Полуденный бес (Басинский) - страница 16

– Да, я люблю вашу дочь, – твердо сказал он.

Павел Фомич вспыхнул. Щеки его зажглись румянцем, а протянутая рука дрожала так сильно, что Недошивину пришлось ее ловить.

– Я был уверен в этом! Я заметил вчера, какими глазами вы смотрели на Наденьку. Это ничего, что вы старше! Я нынче же поговорю с ней! Ах, какая она умница! Вся – в покойницу мать! Вы еще оцените ее.

– Уже оценил, – сухо сказал Недошивин. Самообладание вернулось к нему. – Не нужно ничего говорить. Я сам объяснюсь с Надеждой Павловной и сделаю это тогда, когда сочту нужным и своевременным. А вы немедленно в Висбаден.

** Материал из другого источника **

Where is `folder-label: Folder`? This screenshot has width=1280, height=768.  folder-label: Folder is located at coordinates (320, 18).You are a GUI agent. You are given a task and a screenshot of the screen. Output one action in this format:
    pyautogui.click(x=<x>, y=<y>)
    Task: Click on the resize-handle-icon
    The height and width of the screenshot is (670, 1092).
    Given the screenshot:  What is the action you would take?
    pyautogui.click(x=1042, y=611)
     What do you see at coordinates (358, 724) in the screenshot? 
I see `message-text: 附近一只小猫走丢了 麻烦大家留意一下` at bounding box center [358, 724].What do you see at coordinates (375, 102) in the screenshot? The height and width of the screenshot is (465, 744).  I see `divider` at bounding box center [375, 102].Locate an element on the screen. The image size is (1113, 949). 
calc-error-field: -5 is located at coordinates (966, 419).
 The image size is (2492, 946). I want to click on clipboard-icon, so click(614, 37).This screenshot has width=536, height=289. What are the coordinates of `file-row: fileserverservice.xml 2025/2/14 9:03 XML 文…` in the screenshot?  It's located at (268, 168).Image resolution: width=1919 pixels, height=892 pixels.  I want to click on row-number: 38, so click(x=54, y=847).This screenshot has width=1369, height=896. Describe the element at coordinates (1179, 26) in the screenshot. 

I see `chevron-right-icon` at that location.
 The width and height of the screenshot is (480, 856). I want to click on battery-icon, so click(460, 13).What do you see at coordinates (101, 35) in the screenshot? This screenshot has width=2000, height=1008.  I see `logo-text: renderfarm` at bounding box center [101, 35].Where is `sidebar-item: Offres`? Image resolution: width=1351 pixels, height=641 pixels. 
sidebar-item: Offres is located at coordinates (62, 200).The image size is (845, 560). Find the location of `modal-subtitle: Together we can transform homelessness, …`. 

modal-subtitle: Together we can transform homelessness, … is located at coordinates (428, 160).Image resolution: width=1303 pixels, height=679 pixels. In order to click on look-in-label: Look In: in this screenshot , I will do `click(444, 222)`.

– Как скажете, благодетель, – неприятно заюлил Павел Фомич. Казалось, если бы был он собачкой, он замахал бы хвостиком. – Хоть в Висбаден, хоть к черту на рога! И пить брошу! Сегодня же!

Недошивин помрачнел. Тяжелое чувство овладело им. Немного покалывало сердце, и страшно болела голова.

В Германию они отправились втроем: Надя, Иван Платонович и сильно осунувшийся после недели трезвости Аренский. Очень скоро Надя и Недошивин вернулись в Москву с гробом Аренского. Через год, выдержав траур по отцу, Наденька стала женой Ивана Платоновича…

Падение

Все произошло так стремительно…

– Аренская? – недоверчиво переспросил ее Вирский на палубе катерка, отходившего от Кронштадта. – Знакомая фамилия! Дайте-ка вспомнить… Ну конечно! Учитель географии Павел Фомич Аренский! Когда-то он брал у меня уроки спиритизма. Мечтал пообщаться со своей покойной женой. Я слышал, что его дочь стала женой знаменитого сенатора Недошивина.

– Это другая Аренская, – запутавшись в безнадежном вранье, возразила Надя.

Вирский посмотрел на нее с сомнением и интересом. Лицо Нади пылало. Схватившись за поручни, как утопающий за соломинку, она впилась глазами в свинцовые волны и смотрела на них долго, не моргая, словно хотела остудить в них горящий от стыда взгляд.

Потом, когда непоправимое случилось, она старалась убедить себя, что истинной причиной ее падения является Иван Платонович. Он и был, сам того не подозревая, настоящим змием-искусителем. Вирский явился уже на готовое. Ей не следовало выходить замуж за пожилого человека! Нужно было еще тогда, в Висбадене, объясниться с отцом, когда он, непрерывно кашляя, старался улизнуть от них под любым предлогом, оставить ее наедине с женихом, который смущался и не знал, о чем говорить. Отец гаденько подмигивал им и хихикал с довольным видом. Он словно продавал свою дочь. О да, он желал ей счастья! Он боялся за ее будущее! Боялся, что ей придется много и тяжело работать.

Боже, какую она сделала глупость! Но все-таки она хотела иметь от него ребенка. Да, хотела! Но его-то как раз и не было.